Évidemment, le flot de portraits posthumes a déjà fait le tour de la toile, les « clichés », les phrases toutes faites abondent, avec des Américains, passés maîtres dans les hommages. Il s’agit juste ici de dire l’homme, de le placer dans une histoire de ce qu’est l’humour dans le monde. A quel point celui du triste sire était généreux, sans moquerie, en un mot comme en cent : sincère.

Robin Williams : parangon de l’humour américain

A côté des Stallone, Schwarzy, il y avait Robin, qui, dans un tout autre registre, réussissait à rassembler des millions de spectateurs : jouant sur la sensibilité, la complexité, et la repartie d’un homme.

Clown triste, l’homme a été l’une des figures de proue de cette puissance civilisationnelle que restent les États-Unis. Si les années 2000 ont été celles du doute pour le géant, les années 1990 ont été celle d’une apogée cinématographique.

Pris dans ce tourbillon, Robin nous avait comblés dès 1989 et Le cercle des poètes disparus, film d’une génération. On retrouve un tout jeune Ethan Hawke, dans l’un de ses premiers rôles. Le film remporte l’Oscar du meilleur scénario, et Peter Weir est nominé. Robin quant à lui sort de son rôle de préposé bouffon pour donner toute cette contenance à un personnage complexe et tourmenté. Car à côté des Stallone, Schwarzy, il y avait Robin, qui, dans un tout autre registre, réussissait à rassembler des millions de spectateurs : jouant sur la sensibilité, la complexité, et la repartie d’un homme.

Tourmenté, il le restera toute sa vie, même si cela ne retranscrira jamais à l’écran, ou si peu, tout juste à travers une discrète insomnie, venue des steppes norvégiennes.

Robin Williams : l’innocence perdue

L’enfance est un thème fondamental dans sa filmographie.

Robin qui s’en va, c’est un morceau de notre enfance qui disparaît. Lorsque nous regarderons derrière nous, il y aura toujours un endroit enfantin, un pays imaginaire en somme.
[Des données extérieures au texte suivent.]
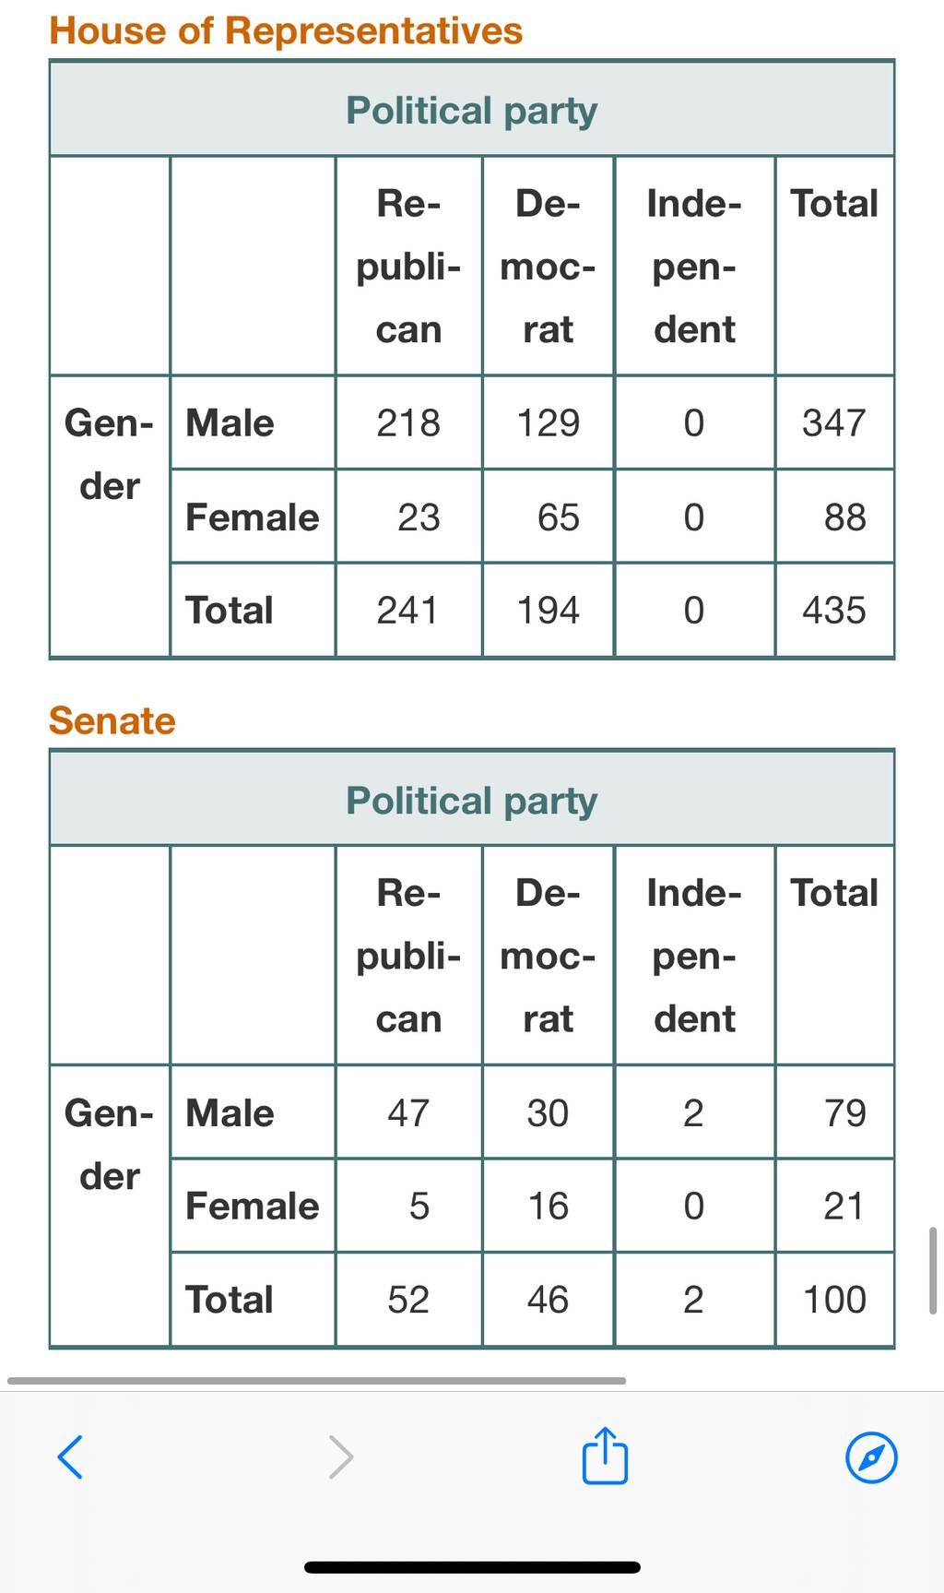This screenshot has width=944, height=1593.
Task: Click the horizontal scroll bar
Action: click(317, 1381)

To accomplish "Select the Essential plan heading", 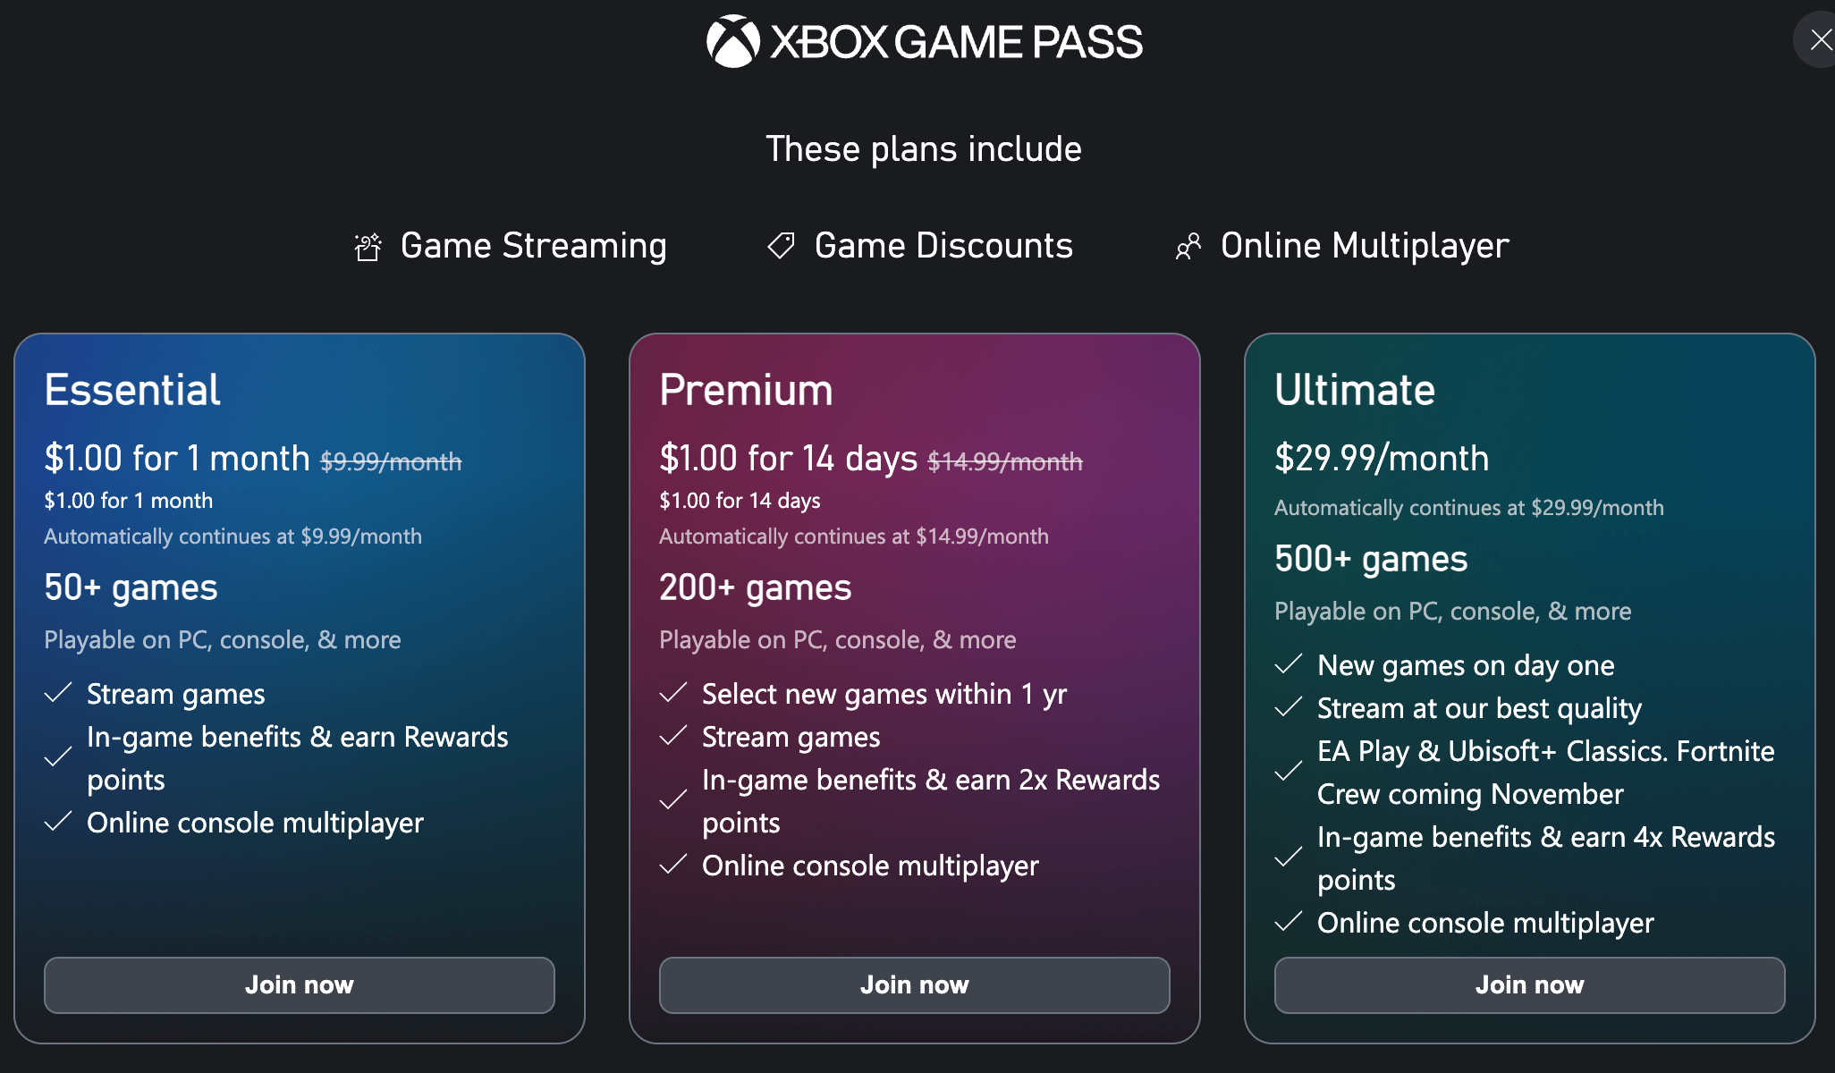I will [x=132, y=390].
Hook, ce film lui sied à merveille. Car Robin Williams était un enfant, enfermé dans un corps d’adulte. Si ce rôle n’a pas permis à ce dernier de remporter de récompenses, il est resté dans toutes les mémoires. Est-ce cette nostalgie originelle du passage à l’âge adulte qui a produit tant de mélancolie chez l’homme, on ne le saura sans doute jamais.

L’enfance est un thème fondamental dans sa filmographie. De Hook à Patch Adams, en passant par Jumanji et Jack, l’acteur n’a pas cessé de déclarer son amour à l’enfance, ce cercle vertueux, cette innocence, perdue à tout jamais. Cet amour, qui constitue le centre de ce cercle, n’est que la passion accidentelle d’un homme, agrandie par l’imagination puérile et ennoblie par la profondeur de son jeu d’acteur. Même lorsqu’il est dans le burlesque le plus lourdingue, il parvient à nous faire verser quelques larmes. Grimé en femme, ou en robot, le sentiment n’avait aucune forme consacrée ; entièrement libre ; affranchi de toute matière, purement créateur, ressemblant à une cascade tirant de son torrent d’eau toute la force de son courant, imprévisible.
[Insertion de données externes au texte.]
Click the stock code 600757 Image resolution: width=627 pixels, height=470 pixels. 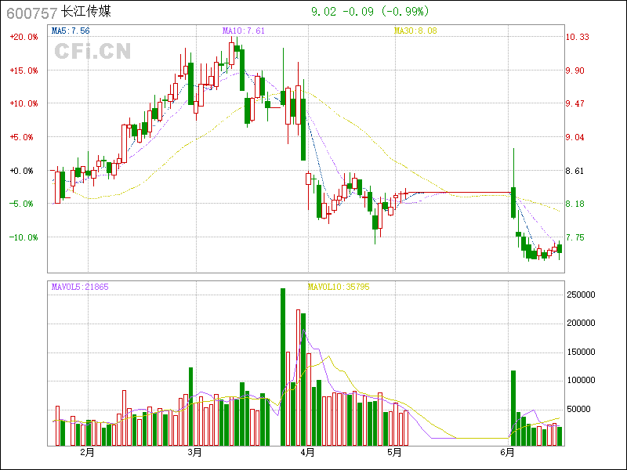(x=31, y=13)
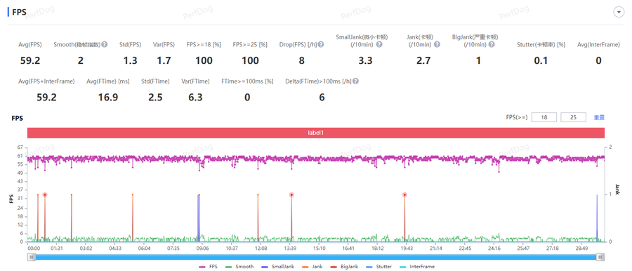Select the red label1 bar
This screenshot has width=632, height=271.
[316, 132]
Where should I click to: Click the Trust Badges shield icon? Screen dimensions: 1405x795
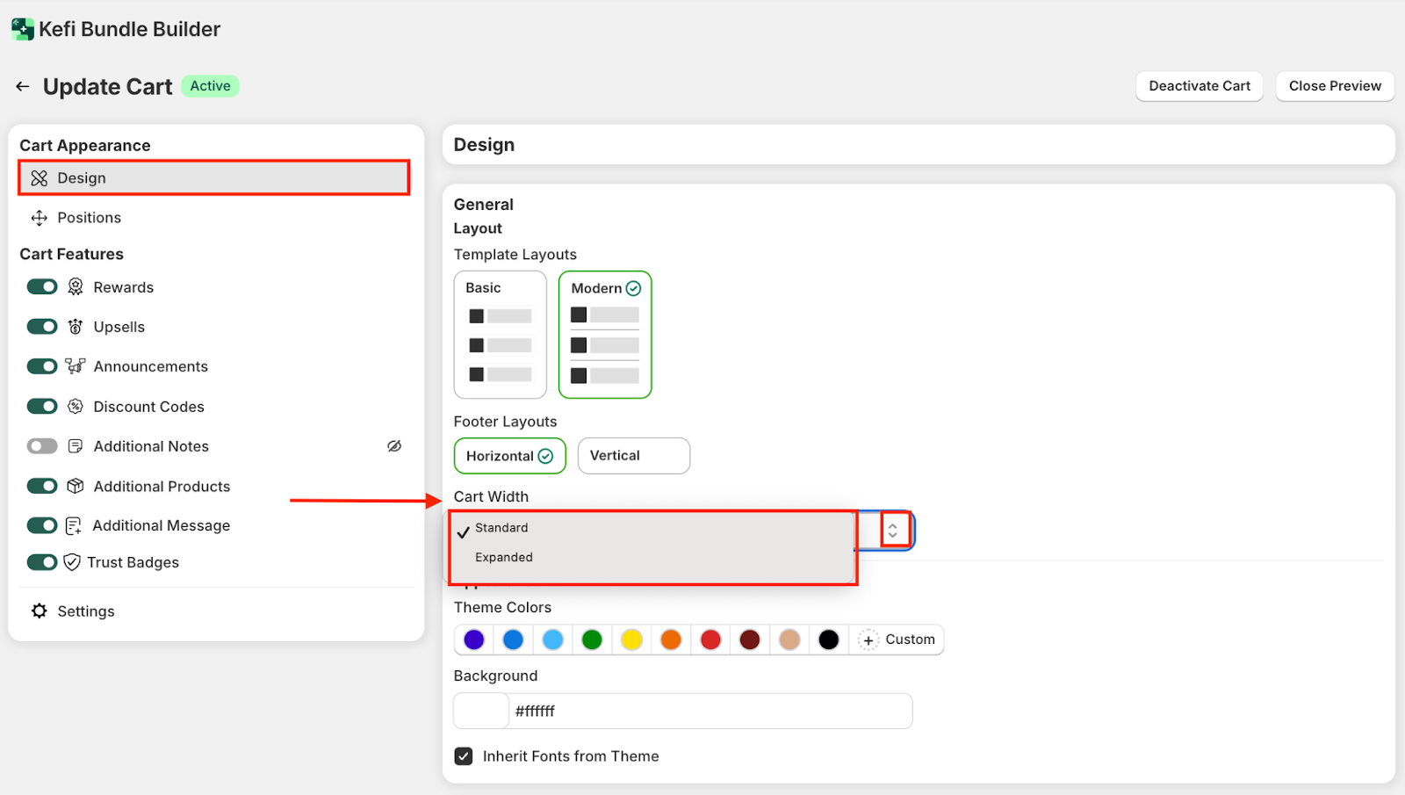click(x=72, y=562)
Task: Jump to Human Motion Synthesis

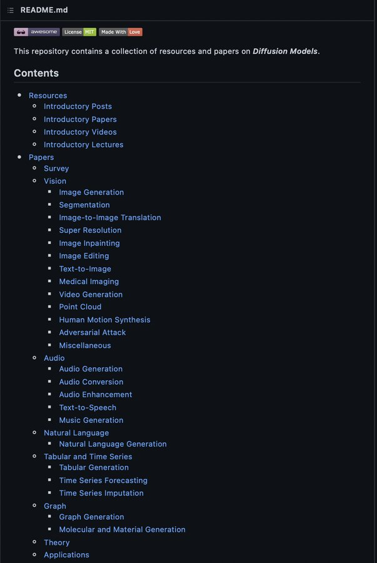Action: (x=104, y=320)

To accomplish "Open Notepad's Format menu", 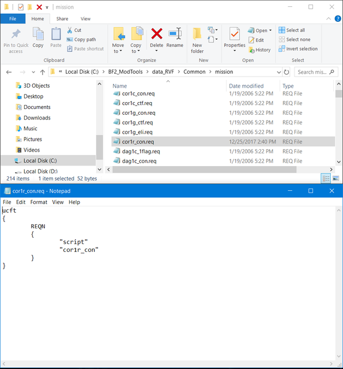I will 39,202.
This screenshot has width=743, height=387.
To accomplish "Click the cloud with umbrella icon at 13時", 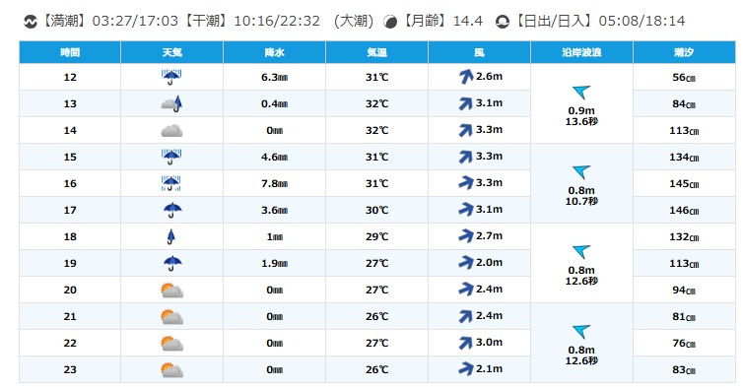I will click(x=171, y=103).
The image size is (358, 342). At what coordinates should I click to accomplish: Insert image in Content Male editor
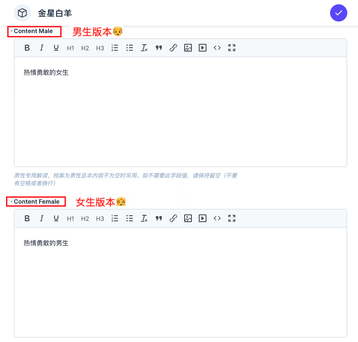(x=188, y=48)
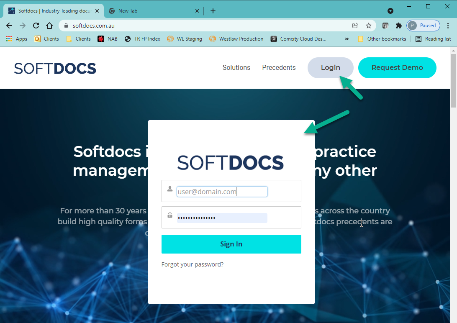Go to browser home page

[x=49, y=26]
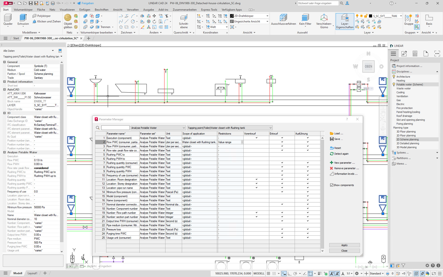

Un abandon de soi magnifique

Chez Robin Williams, l’amour du jeu, semblait devenir le degré le plus élevé de cet abandon de soi-même. Il abandonnait tout aux autres, spectateurs médusés, pris à la gorge par des émotions sans cesse renouvelées. Ce renoncement à soi-même pour s’identifier à un autre, cet abandon dans lequel il retrouve cependant la plénitude de son être, constitue le caractère infini de son jeu d’acteur. Ainsi, chaque film semblait pour lui l’occasion de se remettre en question, de tester cette promesse faite à l’audience, cette promesse d’amour, de joie, de liberté. Mais l’équilibre était précaire, et les obstacles de la réalité ont été plus forts, la prose de la vie humaine, le cours ordinaire des choses, le questionnement permanent sur un monde trop souvent accablant.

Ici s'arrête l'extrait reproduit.